Colombia brings back lockdowns as coronavirus cases rise
As the holiday season winds down, Colombia is experiencing a sharp rise in coronavirus infections that has prompted several cities to impose curfews and stay at home measures that had not been implemented for months.
In the capital city of Bogota, the local government locked down three districts that have a population of about 2.5 million people, ordering all businesses except for supermarkets and pharmacies in that part of the city to close.
In Medellin, Colombia's second-largest city, authorities announced a curfew that will last from 10 p.m.to 5 a.m. every day until next week. Night-time curfews have also been adopted in the city of Cali and in some towns along Colombia's Caribbean coast where thousands of tourists are still spending their holidays.
Officials said the measures are being taken to control a growing number of infections and stabilize hospitalization rates.

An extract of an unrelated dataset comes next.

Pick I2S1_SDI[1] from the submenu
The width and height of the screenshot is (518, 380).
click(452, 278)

Colombia was reporting around 8,000 new coronavirus infections per day at the end of November, but transmission appears to have risen in December as people traveled for the holidays, met with their families, and in some cases, held mass gatherings and dance parties, despite a government ban on such activities.

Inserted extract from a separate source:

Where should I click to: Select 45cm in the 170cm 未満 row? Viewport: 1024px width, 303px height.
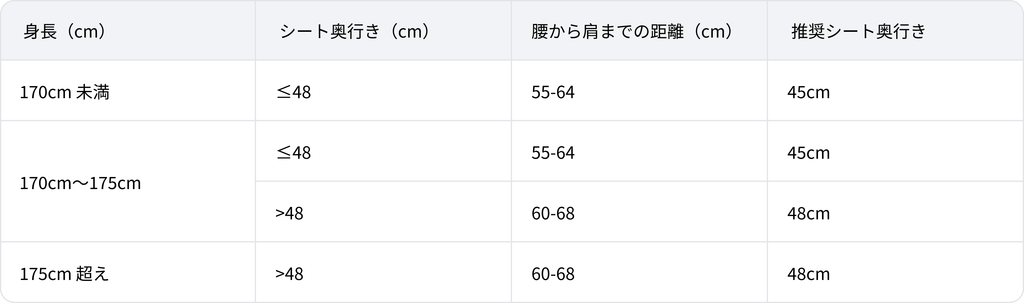point(809,92)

Over the past week, the South American country has been reporting more than 11,000 infections per day, while in some cities ICU wards for coronavirus patients have reached 90% occupancy rates.
In Bogota, 23 hospitals—out of 60—reported on Monday that their ICU wards were fully occupied. On Tuesday, officials said that they were locking down part of the city to prevent hospitals from overflowing.
"In the following days we will have 1.3 million people returning" from vacation, Luis Ernesto Gomez, the city's acting mayor, said on Tuesday. Mayor Claudia Lopez is currently on vacation. "That will put pressure on our hospitals and increase interactions and contagion," Gomez said.
The districts which have been placed on lockdown for two weeks include wealthy Usaquen, which is expected by officials to receive large numbers of people coming back from holidays. Officials in Bogota urged incoming travelers to self isolate for a week and work from home.
But many residents expressed their frustration with the return of lockdowns.
"I don't agree with this," said Johanna Parra, a housewife from Suba, one of the locked down districts. "Many other area areas of the city are still open, so people will continue to go out and interact."
Colombia has reported more than 1.6 million cases of coronavirus since the pandemic broke out, which makes it the second country with the most infections in Latin America after Brazil. The death rate from the virus in Colombia however, is lower than in Mexico, Argentina or Peru.
Vaccination has not begun in Colombia yet and is only set to start in February.
In a bid to limit social gatherings and control the spread of the virus, some municipal governments are also banning alcohol sales this weekend.
"To fight this second wave of the virus we all have to pitch in" Gomez said. "We want to start February with vaccination campaigns and with the economy running at full steam."